Fig. 7. Progression of T1D pathogenesis correlates with ER-stress-induced adaptive exhaustion and suppression of β-cell maturity markers.

a Schematic representation of the common genes between the β-cell specific adaptome in MIN6 cells (78 genes) and the β-cells scRNA-seq datasets. Plots show the regulation of the 46 genes in MIN6 cells during acute and chronic ER stress (middle) and β-cells scRNA-seq from healthy and T1D patients (right). b Relevant distance in gene expression between two data sets: (tSNE1) scRNA-seq dataset from all human β-cells (healthy and T1D, 8349) and (tSNE2) the expression of a group of genes consisting of both, the UPR signature genes (GO:0030968), and 6 β-cell-specific gene markers (INS, PAX6, NKX2.2, NKX6.1, MAFA and PDX1). Colored from left to right, T1D progression, INS, BiP and WFS1. Darker color indicates higher expression of the respective genes.
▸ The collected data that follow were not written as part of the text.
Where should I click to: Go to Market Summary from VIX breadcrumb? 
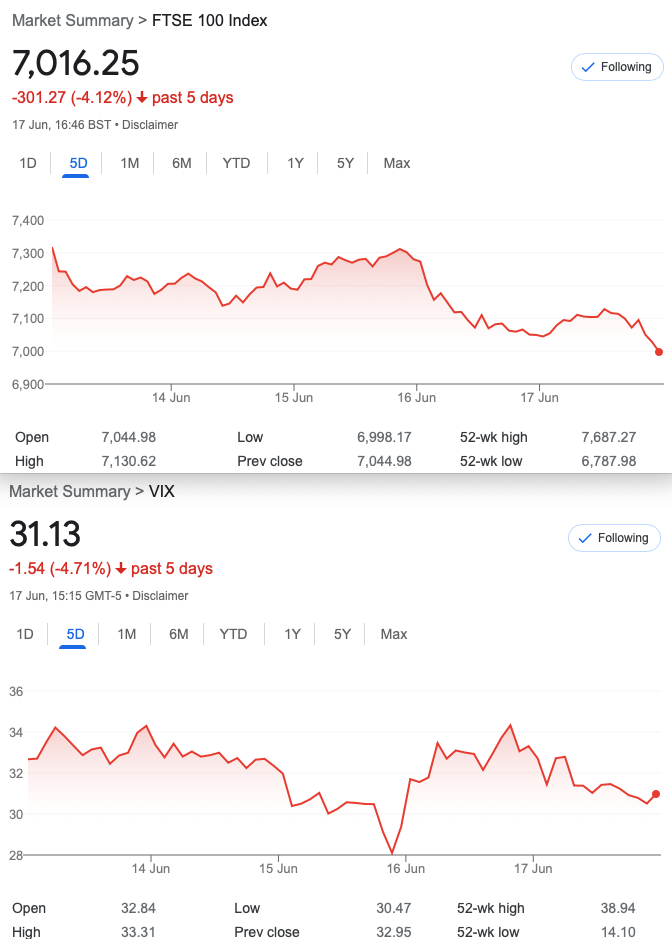pyautogui.click(x=69, y=491)
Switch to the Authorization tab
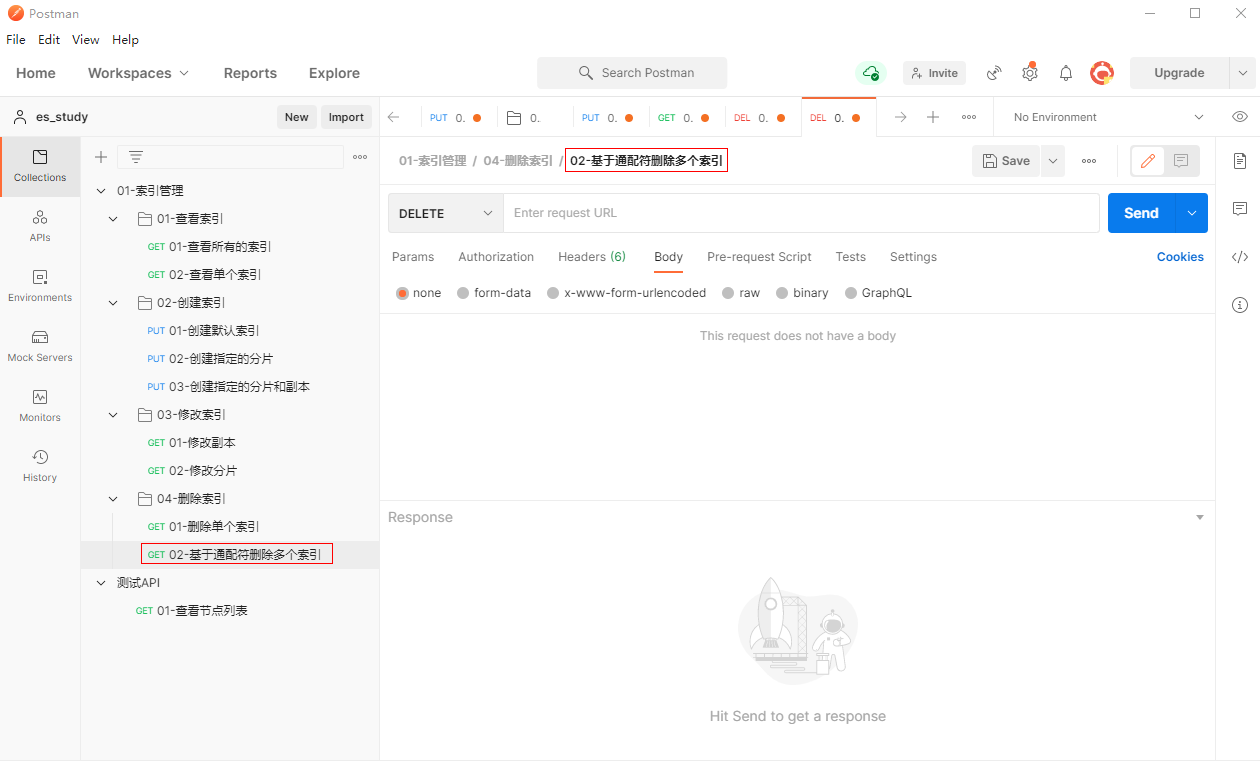 click(x=496, y=257)
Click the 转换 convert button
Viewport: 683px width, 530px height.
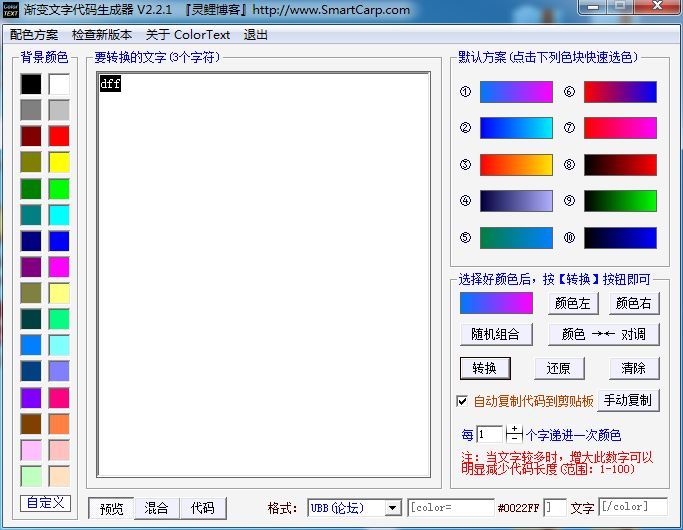[x=485, y=368]
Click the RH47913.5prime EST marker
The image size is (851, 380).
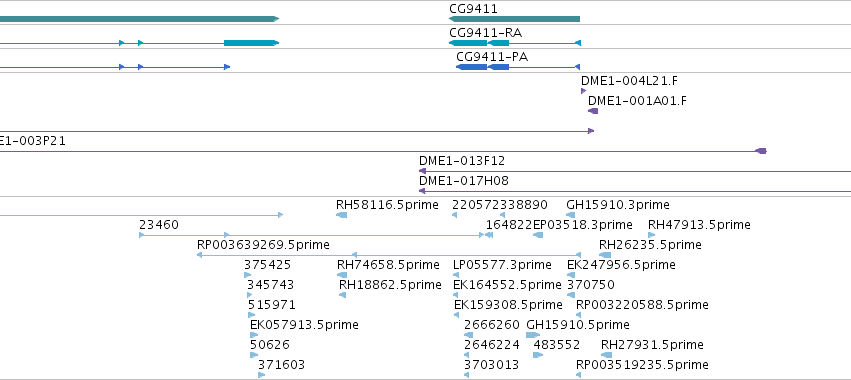[x=652, y=235]
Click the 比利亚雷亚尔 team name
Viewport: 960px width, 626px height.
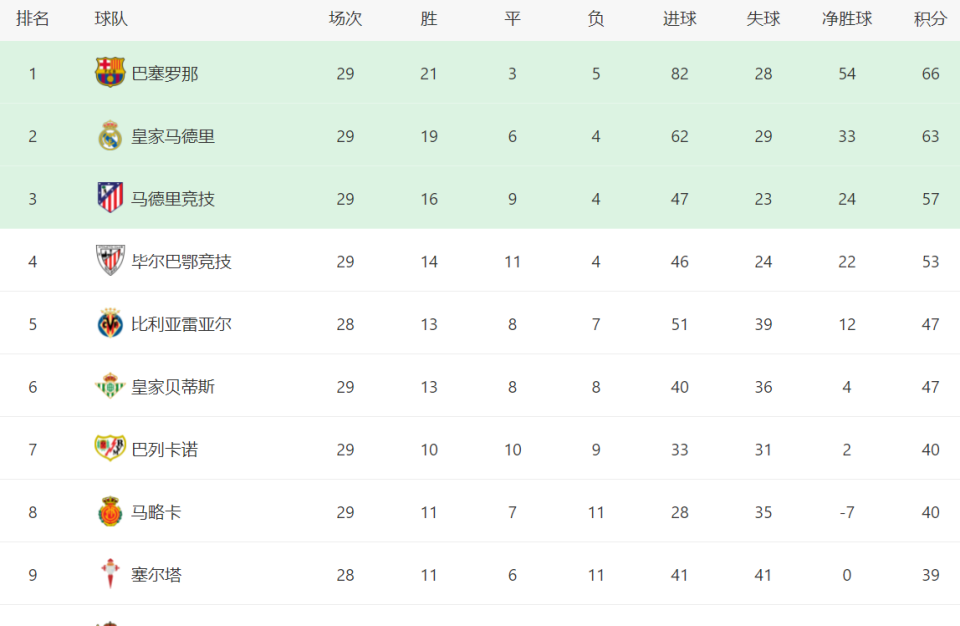[181, 325]
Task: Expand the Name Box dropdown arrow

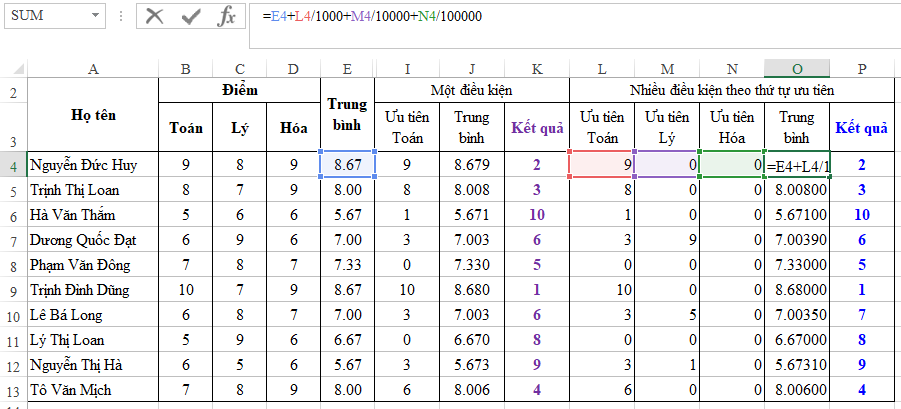Action: point(95,17)
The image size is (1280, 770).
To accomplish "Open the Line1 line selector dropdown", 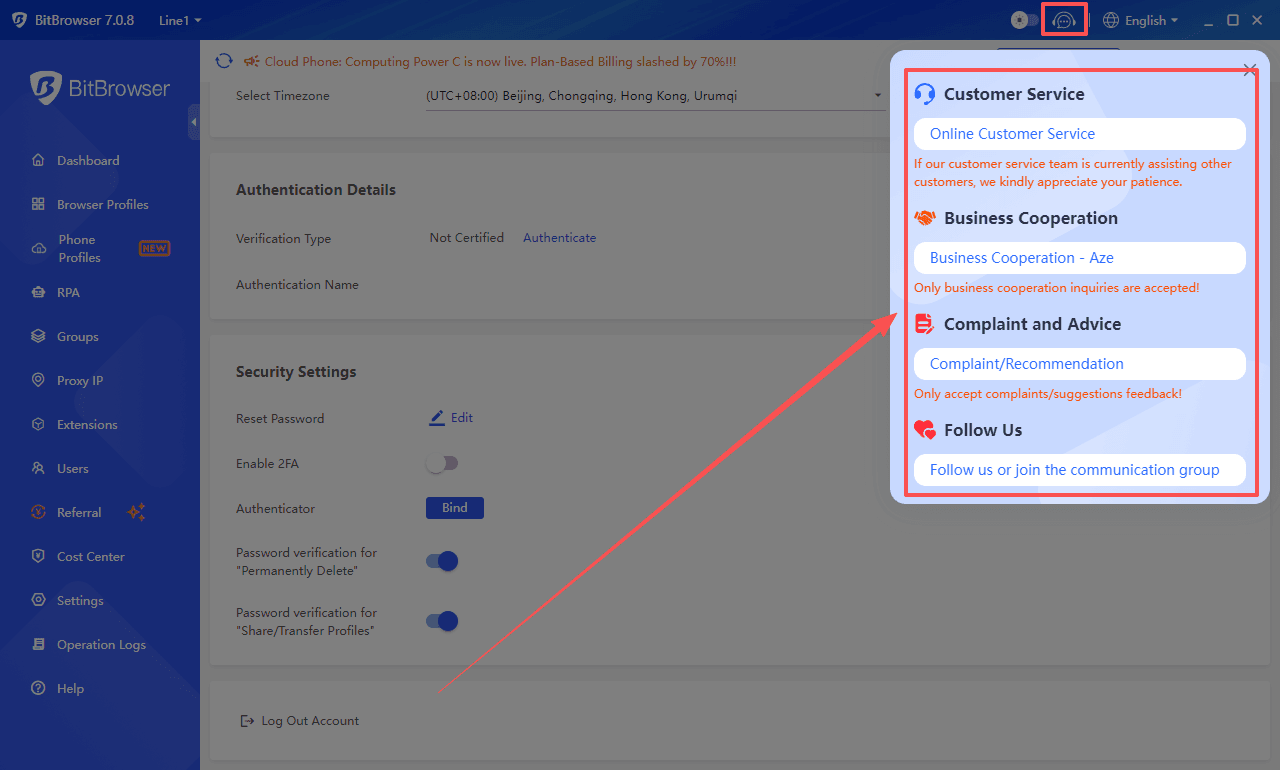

Raw data were normalized as described in Materials and Methods. c pseudotime analaysis of tSNE data from b, showing decrease in β-cell markers and increase in BiP. d Schematic of stress/recovery cycles and Western blot analysis of UPR and β-cell identity genes. e Western blot analysis of the indicated proteins in MIN6 cell extracts isolated from the time points indicated in d. f qRT-PCR analysis of RNA levels normalized to GAPDH mRNA, for Ins1, Ins2, MafA and Herpud1 mRNAs in the last 2 stress/recovery cycles. n = 3 independent experiments. Error bars represent S.E.M. All comparisons were to sample 1. p-value represents the statistical test by two-tailed paired Student’s t-test. Dots in all plots represent independent experiments. Individual p-values (*) and source data are provided as a Source Data file. g Working hypothesis model of βEAR in T1D pathogenesis.